■ About this exercise:
Exact copies of the line with "Select the Population* header cell" and of all lines after it through the end of the entries are required, and no other lines.

■ Information provided:
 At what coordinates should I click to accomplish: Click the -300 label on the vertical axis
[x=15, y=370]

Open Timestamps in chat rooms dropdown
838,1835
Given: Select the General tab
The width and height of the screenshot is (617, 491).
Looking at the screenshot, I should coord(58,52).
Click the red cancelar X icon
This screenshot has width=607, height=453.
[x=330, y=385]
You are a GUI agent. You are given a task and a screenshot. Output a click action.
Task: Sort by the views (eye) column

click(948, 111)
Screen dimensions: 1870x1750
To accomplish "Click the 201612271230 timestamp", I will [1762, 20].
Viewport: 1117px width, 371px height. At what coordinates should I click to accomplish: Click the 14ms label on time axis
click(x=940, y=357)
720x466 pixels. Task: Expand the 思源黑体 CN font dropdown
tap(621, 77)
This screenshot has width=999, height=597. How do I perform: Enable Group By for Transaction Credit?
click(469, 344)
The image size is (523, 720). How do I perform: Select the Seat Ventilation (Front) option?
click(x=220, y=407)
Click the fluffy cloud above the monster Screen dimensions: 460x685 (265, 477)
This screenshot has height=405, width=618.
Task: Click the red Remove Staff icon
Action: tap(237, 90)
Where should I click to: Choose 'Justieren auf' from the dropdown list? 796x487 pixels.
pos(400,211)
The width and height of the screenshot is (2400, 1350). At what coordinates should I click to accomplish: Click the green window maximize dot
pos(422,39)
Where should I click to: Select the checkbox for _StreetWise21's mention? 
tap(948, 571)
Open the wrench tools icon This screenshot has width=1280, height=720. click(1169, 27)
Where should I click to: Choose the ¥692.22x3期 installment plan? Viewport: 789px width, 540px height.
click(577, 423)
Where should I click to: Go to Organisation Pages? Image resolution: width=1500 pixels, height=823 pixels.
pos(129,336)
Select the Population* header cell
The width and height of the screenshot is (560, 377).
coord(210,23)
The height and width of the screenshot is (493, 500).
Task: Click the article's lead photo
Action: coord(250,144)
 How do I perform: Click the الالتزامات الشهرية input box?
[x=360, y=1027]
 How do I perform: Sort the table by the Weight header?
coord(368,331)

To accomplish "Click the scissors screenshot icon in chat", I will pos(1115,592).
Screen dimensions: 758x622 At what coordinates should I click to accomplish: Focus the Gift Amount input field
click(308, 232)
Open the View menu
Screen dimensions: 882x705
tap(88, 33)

■ Answer:
Select the Population* header cell
The width and height of the screenshot is (560, 377).
coord(210,23)
The height and width of the screenshot is (493, 500).
Task: Click the article's lead photo
Action: coord(250,144)
 How do I perform: Click the الالتزامات الشهرية input box?
[x=360, y=1027]
 How do I perform: Sort the table by the Weight header?
coord(368,331)

To accomplish "Click the scissors screenshot icon in chat", I will pos(1115,592).
Screen dimensions: 758x622 At what coordinates should I click to accomplish: Focus the Gift Amount input field
click(308, 232)
Open the View menu
Screen dimensions: 882x705
tap(88, 33)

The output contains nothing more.